** START Document passage **

William Morgan (born 2 October 1944) is a Scottish former professional footballer.

Club career
A winger, Morgan started his career with Burnley, making his first-team debut against Sheffield Wednesday at Hillsborough in 1963. He took over from John Connelly who was transferred to Manchester United and scored his first Burnley goal, when he scored twice in a Boxing Day demolition of Manchester United in a 6–1 win at Turf Moor.

He made his Scotland debut against Northern Ireland at Belfast's Windsor Park in 1967.

He was transferred to Manchester United early in the 1968/9 League season, after Utd's John Aston had broken a leg. He scored 34 goals for United and led them to promotion in 1975 after one season in the Second Division. He played in the World Cup Finals of 1974, which took place in West Germany.

** END Document passage **
** START Extracted material **

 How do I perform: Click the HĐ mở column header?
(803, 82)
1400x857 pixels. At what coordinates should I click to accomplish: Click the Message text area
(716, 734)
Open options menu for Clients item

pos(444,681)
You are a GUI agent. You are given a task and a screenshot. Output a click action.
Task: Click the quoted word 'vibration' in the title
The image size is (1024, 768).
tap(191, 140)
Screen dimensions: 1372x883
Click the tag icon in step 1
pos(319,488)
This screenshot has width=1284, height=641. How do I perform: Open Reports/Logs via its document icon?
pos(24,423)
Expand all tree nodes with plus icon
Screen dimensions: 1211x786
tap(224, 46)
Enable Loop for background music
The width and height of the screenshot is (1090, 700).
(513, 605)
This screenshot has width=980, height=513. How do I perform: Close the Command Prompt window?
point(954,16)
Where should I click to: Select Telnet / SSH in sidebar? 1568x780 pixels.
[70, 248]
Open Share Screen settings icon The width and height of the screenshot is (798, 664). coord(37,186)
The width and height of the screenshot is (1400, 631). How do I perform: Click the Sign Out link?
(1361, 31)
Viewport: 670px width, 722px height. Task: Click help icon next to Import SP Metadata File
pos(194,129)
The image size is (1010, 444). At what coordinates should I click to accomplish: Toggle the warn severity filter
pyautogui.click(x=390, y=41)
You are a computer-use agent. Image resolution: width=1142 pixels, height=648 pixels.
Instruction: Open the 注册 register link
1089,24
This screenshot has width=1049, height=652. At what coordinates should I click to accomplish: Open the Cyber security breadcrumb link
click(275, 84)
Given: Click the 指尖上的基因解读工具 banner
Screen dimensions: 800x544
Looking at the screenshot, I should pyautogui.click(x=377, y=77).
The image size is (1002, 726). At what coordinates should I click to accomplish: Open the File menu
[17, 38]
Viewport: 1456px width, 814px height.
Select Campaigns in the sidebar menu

** END Extracted material **

= Written instruction 1 =
Answer these questions from the William Morgan passage:
(a) Which team did Morgan face in his first-team debut for Burnley, and at which ground?
(b) At which ground did he make his Scotland debut?
(c) In which country were the 1974 World Cup Finals held?
= Written instruction 2 =
Please write what comes next in the William Morgan passage, picking up after its final sentence.

= Answer 1 =
(a) Sheffield Wednesday, at Hillsborough
(b) Windsor Park in Belfast
(c) West Germany

= Answer 2 =
With Steve Coppell's signing in 1975, Morgan lost his place in the Manchester United team and returned to Burnley. His second spell at Turf Moor lasted less than a year. He moved to Bolton Wanderers, enjoying a successful spell at Burnden Park before finishing his career at Blackpool.

Morgan played summers on loan in the North American Soccer League in the late 1970s, playing for the Chicago Sting in 1977 and Minnesota Kicks the following three summers.

During his time at Manchester United, the band Tristar Airbus dedicated the song Willie Morgan on the Wing to Morgan.

International career
Morgan won 26 caps for Scotland, and was selected for their 1974 World Cup squad. His cap tally was increased from 21 to 26 following a decision by the Scottish Football Association in October 2021 to reclassify some tour matches in 1967 as full internationals.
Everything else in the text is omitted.